Thomas, a former president of the Tarpon Springs Chamber of Commerce and the local Rotary Club, was well known in town for her love of photography, nature, and the arts. She was always taking photos at city events, often turning her candid snapshots into personalized calendars for her closest friends.
After she died, her longtime husband, Ron, detailed his wife’s final wishes, which included not having a public memorial service. “Per Sue’s wishes, there will be no services,” Thomas posted on Facebook on July 31. “She donated her body to the Florida University system for research purposes. She is being taken to UCF this weekend.”
With Sue’s friends and acquaintances searching for a way to publicly recognize the woman who touched so many lives and had such a big impact in the community, Tarpon Art Guild director Heather Risley, a longtime friend and collaborator, stepped in and organized “The Back Wall Exhibit, Photos by Sue Thomas,” a collection of 21 photos that will begin with a kickoff reception Saturday, Sept. 11, from 5-7 p.m. at the TAG Gallery at 161 E. Tarpon Ave. “Sue and I were friends for a long time,” Risley said by phone two weeks before the event. “Our friendship started about a decade ago when she was president of the chamber, and I was president of the Tarpon Springs Art Association and it continued through the years. … She was always present and always photographed everything we did. So, the news of her passing was a shock. It was like, what can we do to honor her?”
The idea for the photo exhibit came together quickly, Risley said, and Ron Thomas and Sue’s sister, Gaye Sawicki, “were very gracious about bringing us photos,” and many others chipped in, including current chamber president and CEO, Jean Hungiville, and fellow local photographer and Thomas’ friend, Lisa Sibley. Sibley, who is organizing a slideshow retrospective of Sue’s life, which was filled with travel, adventure, and an omnipresent smile, said via text “the best way a fellow photographer can honor another is through images. Sue literally lived around the globe. The slideshow, chronicling her life and smile in pictures from childhood through her amazing adult life, is a fitting remembrance to a remarkable woman who touched so many lives.”
According to Risley, the exhibit, which will run through the month of September, and specifically the reception, isn’t meant to be a somber remembrance but a joyful celebration of Thomas’ joyous life.

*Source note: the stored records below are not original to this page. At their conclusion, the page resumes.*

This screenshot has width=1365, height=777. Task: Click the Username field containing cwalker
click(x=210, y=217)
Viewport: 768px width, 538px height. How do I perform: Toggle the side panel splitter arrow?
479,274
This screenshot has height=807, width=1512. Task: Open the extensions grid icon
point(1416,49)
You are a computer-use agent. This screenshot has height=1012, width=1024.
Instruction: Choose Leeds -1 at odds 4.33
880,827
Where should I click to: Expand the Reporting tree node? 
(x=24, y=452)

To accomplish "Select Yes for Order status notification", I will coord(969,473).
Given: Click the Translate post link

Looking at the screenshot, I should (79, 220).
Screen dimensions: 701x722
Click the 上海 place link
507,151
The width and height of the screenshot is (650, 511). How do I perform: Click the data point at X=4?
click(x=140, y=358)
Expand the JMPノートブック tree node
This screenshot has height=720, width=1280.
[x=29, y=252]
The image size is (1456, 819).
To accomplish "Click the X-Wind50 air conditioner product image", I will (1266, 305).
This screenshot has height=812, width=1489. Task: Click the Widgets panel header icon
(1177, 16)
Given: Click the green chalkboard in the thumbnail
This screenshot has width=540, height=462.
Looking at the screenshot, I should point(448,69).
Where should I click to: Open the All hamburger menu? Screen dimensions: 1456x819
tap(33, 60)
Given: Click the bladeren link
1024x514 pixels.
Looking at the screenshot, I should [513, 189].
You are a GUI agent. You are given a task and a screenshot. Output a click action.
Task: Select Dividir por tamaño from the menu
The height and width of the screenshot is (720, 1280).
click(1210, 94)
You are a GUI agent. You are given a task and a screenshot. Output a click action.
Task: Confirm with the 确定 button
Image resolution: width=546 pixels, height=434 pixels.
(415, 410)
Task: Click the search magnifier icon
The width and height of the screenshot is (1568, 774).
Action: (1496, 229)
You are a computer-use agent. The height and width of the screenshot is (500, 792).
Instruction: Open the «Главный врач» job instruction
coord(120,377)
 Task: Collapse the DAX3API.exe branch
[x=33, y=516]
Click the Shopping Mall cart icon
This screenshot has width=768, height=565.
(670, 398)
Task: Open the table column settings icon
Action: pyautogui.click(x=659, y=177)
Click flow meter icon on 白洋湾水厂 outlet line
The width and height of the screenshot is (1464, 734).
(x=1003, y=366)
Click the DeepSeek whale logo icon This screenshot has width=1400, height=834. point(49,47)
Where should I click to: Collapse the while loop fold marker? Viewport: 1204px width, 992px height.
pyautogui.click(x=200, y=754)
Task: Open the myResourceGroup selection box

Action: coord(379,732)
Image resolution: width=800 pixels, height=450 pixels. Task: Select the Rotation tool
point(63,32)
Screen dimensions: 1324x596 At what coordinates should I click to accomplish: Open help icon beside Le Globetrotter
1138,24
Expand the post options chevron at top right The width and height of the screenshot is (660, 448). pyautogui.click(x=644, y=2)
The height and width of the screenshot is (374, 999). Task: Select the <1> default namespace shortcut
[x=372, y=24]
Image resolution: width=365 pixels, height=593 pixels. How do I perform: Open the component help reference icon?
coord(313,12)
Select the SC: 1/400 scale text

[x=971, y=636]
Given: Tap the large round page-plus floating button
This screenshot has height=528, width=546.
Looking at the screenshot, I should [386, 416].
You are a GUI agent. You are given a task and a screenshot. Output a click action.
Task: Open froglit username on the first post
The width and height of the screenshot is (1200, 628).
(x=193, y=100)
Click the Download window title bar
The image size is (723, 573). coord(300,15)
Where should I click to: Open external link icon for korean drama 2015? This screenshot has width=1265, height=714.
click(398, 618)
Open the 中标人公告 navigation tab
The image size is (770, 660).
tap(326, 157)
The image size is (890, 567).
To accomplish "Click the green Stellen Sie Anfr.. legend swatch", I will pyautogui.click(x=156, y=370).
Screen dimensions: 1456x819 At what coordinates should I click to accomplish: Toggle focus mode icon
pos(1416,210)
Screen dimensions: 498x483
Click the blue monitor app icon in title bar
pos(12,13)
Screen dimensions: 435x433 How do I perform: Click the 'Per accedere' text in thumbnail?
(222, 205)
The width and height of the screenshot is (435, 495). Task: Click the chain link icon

“It’s a chance for us to be able to get together and a way to support each other,” Risley said. “When we got this news (of Sue’s passing) it was so difficult, this is one way we could celebrate Sue and her love of nature and her love of people. Sue would never go to funerals, but this is more of a celebration and a joyous occasion. We just hope it’s a very positive way for her friends to get together and remember her.”